GraphMath

Eigenvectors and eigenvalues

Directions that stay fixed under a linear transformation

Under construction: this chapter is still being expanded and revised.

What makes a vector an eigenvector?

An eigenvector is a nonzero vector whose direction is preserved by a matrix transformation. Multiplication by A may stretch it, shrink it, reverse it or collapse it to zero, but the image remains on the same line. The corresponding eigenvalue λ records that one-dimensional action.

Key ideas

Eigenvectors reveal the directions in which a matrix acts most simply.

  • A nonzero vector x is an eigenvector of A when Ax = λx
  • λ > 1 stretches the eigenvector direction, 0 < λ < 1 shrinks it, λ < 0 reverses it and λ = 0 collapses it
  • A matrix may have every direction as an eigenvector, only selected directions or no real eigenvectors at all
  • For a diagonalizable matrix, the eigenvectors form a basis C and A = CDC⁻¹
  • For a real symmetric matrix, the eigenvectors can be chosen orthonormally, so A = QDQᵀ
  • An orthogonal projection has eigenvalues 1 on the preserved subspace and 0 on the collapsed subspace
  • A reflection has eigenvalue 1 on its mirror subspace and −1 on the orthogonal direction
  • Along M(t) = (1 − t)I + tA, every eigenvector of A keeps the same direction while its eigenvalue moves linearly from 1 to λ

The chapter uses geometric examples to connect the equation Ax = λx with the visible action of scaling, shear, projection, reflection, rotation and other transformations.

Why is diagonalization useful?

In an eigenvector basis, the matrix acts independently on each coordinate direction.

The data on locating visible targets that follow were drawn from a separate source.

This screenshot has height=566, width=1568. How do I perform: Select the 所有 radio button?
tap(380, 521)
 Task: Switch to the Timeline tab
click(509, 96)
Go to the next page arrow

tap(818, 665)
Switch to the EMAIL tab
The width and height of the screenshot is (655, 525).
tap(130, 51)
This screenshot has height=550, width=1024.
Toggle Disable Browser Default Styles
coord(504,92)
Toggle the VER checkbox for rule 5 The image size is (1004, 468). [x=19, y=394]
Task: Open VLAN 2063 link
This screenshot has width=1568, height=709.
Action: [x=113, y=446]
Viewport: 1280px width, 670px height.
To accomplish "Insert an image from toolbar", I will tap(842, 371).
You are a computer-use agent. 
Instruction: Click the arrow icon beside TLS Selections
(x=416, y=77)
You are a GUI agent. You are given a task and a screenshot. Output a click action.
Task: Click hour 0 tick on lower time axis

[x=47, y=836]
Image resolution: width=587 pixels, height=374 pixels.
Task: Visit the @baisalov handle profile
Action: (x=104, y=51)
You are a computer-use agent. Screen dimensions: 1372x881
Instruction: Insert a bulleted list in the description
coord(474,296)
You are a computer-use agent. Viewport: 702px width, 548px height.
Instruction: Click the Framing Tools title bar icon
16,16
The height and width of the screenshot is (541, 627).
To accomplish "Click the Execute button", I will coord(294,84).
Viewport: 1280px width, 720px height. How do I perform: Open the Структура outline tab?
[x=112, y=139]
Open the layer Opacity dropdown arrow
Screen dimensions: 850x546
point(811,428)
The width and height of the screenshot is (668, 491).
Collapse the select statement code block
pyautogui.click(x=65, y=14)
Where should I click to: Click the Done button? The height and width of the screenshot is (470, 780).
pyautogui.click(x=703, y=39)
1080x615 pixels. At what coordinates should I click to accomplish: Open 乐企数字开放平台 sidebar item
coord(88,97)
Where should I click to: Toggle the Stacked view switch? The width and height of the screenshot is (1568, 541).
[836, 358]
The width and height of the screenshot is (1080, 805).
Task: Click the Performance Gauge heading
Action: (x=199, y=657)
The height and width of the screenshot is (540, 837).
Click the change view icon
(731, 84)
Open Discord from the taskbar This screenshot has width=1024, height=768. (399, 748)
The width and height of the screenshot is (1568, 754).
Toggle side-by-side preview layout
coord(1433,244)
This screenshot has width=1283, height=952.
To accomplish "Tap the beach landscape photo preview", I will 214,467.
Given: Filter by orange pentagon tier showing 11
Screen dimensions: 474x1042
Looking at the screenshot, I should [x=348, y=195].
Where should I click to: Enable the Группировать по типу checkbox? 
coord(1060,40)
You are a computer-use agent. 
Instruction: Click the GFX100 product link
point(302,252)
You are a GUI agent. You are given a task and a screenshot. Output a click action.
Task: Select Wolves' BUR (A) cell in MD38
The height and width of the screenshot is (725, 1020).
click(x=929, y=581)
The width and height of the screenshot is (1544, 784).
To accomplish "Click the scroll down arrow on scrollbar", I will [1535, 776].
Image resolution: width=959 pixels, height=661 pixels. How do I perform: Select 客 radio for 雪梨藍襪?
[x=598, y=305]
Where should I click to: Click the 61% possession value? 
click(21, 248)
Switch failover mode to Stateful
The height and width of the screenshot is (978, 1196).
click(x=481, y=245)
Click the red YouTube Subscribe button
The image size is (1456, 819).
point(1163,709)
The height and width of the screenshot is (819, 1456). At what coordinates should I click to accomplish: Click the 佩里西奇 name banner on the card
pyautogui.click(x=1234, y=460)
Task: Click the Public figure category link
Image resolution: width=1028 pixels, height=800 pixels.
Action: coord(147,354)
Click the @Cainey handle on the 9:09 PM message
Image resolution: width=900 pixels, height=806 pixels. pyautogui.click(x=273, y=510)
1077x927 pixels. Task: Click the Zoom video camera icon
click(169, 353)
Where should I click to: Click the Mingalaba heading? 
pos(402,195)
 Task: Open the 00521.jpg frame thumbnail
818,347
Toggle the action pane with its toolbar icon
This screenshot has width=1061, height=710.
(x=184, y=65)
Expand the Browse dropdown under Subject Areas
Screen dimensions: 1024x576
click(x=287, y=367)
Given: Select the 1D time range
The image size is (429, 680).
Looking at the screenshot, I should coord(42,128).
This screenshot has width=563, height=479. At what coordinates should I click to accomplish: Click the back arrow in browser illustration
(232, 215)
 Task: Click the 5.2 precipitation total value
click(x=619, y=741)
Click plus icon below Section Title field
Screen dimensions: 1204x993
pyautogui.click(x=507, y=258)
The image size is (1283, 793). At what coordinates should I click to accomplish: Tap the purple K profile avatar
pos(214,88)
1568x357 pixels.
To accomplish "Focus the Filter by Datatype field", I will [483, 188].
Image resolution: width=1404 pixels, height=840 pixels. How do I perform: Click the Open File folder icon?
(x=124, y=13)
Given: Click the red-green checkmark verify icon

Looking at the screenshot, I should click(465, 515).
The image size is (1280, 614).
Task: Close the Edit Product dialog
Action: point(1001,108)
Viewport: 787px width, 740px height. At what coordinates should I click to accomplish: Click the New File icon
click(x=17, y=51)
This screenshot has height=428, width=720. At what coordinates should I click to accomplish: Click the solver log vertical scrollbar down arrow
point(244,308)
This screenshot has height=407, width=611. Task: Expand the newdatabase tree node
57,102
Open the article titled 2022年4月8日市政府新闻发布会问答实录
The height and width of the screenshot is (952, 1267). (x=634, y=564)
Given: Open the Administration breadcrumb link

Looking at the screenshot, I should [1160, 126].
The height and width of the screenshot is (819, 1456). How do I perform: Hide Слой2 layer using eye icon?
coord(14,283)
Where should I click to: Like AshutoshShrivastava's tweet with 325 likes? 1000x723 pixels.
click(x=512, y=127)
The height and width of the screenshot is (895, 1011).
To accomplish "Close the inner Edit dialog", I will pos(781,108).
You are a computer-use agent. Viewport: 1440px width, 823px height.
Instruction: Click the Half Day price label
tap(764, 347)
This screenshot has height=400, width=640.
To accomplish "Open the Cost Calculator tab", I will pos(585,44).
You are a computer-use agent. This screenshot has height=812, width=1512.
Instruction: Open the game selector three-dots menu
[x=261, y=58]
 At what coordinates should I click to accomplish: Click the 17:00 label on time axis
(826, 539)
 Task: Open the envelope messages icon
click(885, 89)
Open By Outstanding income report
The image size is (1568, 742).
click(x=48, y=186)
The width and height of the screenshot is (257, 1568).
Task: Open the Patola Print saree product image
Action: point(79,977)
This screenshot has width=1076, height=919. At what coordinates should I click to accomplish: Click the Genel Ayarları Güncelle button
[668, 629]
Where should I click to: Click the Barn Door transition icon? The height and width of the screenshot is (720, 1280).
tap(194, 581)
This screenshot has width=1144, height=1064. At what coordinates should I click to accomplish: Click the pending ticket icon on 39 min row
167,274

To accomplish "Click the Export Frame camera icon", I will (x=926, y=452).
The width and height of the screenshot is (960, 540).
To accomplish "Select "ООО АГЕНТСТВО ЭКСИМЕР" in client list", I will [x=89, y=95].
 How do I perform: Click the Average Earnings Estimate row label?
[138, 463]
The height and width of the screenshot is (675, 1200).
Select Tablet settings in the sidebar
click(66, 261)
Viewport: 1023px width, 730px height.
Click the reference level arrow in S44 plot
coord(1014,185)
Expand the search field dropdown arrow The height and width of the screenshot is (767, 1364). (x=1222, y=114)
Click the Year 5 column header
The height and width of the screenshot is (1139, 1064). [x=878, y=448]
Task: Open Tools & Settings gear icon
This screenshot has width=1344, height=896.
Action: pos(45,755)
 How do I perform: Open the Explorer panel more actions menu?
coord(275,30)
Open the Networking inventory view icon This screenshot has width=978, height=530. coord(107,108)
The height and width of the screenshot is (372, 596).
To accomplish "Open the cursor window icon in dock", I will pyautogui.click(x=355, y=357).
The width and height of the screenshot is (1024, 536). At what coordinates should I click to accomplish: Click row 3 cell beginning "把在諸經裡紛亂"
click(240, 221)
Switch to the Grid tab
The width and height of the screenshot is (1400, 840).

The change-of-basis matrix C moves into eigenvector coordinates, the diagonal matrix D applies the eigenvalue scalings and C⁻¹ returns to the original coordinates. Thus A = CDC⁻¹ replaces a coupled transformation by separate one-dimensional actions.

Related chapters

Examples with visualizations

Eigenvectors — definition and examples

Eigenvector directions across scaling, shear, symmetric matrices, projection, reflection, rotation and other 2D transformations

Visual comparison of eigenvectors and eigenvalues for common two-dimensional matrix transformations

Chapter contents

What happens to eigenvectors during the animation interpolation?

For M(t) = (1 − t)I + tA, an eigenvector x of A remains an eigenvector of every intermediate matrix: M(t)x = (1 − t + tλ)x. Its direction therefore stays fixed, while its eigenvalue changes linearly from 1 to λ. When λ < 0, the direction shrinks to zero and then reappears reversed.